The requirement for a repeatable, systematic, sustainable change or transformation method becomes clear as organizations embark on transformation or improvement initiatives. This endeavor is possible and typical at the tactical or process level but may be lacking when the change involves the entire enterprise. Enter Kotter’s change model. This eight-stage iterative process provides a high-level framework that separates discrete activities into two sections, then breaks down four stages within each section, to enable a step-by-step approach to managing organizational change. This is particularly applicable in production, supply chain, and processing industries including Third-Party Reverse Logistics (3PRL), where the marriage of this method and recognized best-practices such as Lean and Six Sigma is a natural, practical, and beneficial union. The case study presented offers a real-world example of this application including measures defined, actions taken, and the associated results.

Introduction

“Change can be hard. It is often difficult to conceive performing tasks in a different order, in a different place, at a different time, with different resources, or in a different manner altogether” (Bowie, 2011). This human challenge, whether termed change, improvement, or transformation, is constant and consistent in all organizations and systems at the macro- and micro-levels on this side of grace. While our Father in Heaven does change us, He is the only person who Himself does not change. “For I the LORD do not change” (English Standard Version Bible, 2001). The rest of us, therefore, need a method for the execution of effective and efficient change.

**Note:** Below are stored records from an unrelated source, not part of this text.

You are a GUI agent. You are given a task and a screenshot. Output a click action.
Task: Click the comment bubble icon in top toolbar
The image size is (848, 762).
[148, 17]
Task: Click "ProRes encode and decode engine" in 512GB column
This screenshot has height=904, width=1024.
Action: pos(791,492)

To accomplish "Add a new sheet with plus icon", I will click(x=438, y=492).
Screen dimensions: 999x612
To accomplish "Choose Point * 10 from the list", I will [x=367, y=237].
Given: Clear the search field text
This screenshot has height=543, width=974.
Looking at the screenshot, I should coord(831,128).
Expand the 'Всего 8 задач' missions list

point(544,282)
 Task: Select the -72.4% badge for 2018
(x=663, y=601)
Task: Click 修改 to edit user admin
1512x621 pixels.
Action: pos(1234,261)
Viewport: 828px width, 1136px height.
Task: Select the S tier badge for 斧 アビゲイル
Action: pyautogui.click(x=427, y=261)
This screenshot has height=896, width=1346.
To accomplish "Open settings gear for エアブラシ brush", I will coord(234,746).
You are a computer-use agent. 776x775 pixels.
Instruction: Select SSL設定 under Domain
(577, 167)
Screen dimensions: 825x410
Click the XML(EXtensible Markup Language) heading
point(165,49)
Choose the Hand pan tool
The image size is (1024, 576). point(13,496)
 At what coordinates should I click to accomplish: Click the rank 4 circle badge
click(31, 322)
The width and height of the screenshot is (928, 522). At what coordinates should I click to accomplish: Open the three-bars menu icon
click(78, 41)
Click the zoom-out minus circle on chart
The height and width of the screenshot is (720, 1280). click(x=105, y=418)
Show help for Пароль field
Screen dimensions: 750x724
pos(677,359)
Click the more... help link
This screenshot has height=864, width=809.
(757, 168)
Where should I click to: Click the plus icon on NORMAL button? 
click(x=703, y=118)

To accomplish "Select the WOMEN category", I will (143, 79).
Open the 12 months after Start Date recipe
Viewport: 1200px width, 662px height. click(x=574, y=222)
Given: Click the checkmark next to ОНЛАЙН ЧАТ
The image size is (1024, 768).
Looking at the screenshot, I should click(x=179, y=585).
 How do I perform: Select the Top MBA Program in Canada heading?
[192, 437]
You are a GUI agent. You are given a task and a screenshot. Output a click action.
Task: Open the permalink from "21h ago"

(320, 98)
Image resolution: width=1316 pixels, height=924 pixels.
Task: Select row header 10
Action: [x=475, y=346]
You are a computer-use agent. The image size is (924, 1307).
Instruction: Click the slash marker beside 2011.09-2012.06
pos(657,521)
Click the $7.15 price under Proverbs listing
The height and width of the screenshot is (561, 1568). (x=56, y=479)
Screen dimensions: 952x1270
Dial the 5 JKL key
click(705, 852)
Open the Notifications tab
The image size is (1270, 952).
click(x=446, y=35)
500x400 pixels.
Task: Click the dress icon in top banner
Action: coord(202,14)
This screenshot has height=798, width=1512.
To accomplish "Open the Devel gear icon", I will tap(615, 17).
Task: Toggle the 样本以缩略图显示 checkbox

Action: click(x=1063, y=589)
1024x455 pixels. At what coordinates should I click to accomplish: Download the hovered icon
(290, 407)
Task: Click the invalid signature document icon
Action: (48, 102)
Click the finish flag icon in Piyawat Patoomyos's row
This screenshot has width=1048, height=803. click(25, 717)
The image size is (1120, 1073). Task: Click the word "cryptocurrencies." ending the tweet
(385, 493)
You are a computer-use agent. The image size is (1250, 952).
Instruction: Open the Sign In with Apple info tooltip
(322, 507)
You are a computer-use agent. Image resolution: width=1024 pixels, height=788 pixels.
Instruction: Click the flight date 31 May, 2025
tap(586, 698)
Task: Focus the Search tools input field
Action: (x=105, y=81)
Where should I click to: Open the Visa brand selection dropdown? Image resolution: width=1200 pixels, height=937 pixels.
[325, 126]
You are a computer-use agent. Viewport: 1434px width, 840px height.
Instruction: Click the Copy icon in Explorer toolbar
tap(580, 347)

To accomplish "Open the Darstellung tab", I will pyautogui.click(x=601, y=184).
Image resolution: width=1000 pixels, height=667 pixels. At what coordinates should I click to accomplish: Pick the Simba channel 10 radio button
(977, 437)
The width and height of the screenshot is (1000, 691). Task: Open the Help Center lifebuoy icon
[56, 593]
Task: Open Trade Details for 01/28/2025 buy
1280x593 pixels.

Reverse logistics is a critical component of supply chain networks. Unfortunately, the core tasks typically associated with this business model are classified as rework by the best business practices, fraught with waste and non-value-added activities (for example, unpackaging then later repackaging items). Companies tend to compensate for this by increasing inventory buffers and increasing staffing (includes temporary workers and overtime efforts). This presents unique challenges for reverse logistics firms attempting to achieve or increase margins (or to survive), and these challenges are amplified by reduced predictability. “Blind” buys, bulk purchases, and retail returns can impose several “unknowns” on the management team: unknown (but estimated) incoming volumes, unknown incoming product mix, and unknown labor requirements per product. This can make labor allocation and cost planning a nightmare. For example, it can be extremely difficult to plan labor costs when the cost per unit (CPU) for an eight-hour shift with 100 associates ranges from $0.20 to $0.80.

My firm, Roxtar Consulting, was approached by a distressed United States-based multi-million-dollar 3PRL firm that was struggling to satisfy a portfolio of customers, manage a diverse workforce, and control operations across multiple facilities and business lines. Specific core operations included multiple processing centers, multiple distribution centers, and a mobile set of flex retail locations. The primary leadership concern was clearly focused on two consecutive years of loss.

Attempting to solve issues like those referenced above at the tactical- or ground-level may produce some perceived improvement, but transformation across the entire enterprise is required to implement successful and sustainable change. “The most discussed change management theories are at the organisational level (Kotter 1996; Stacey 2001), as leaders of organisations attempt to steer the entire company in line with their corporate or business level strategies” (Sittrop & Crosthwaite, 2021).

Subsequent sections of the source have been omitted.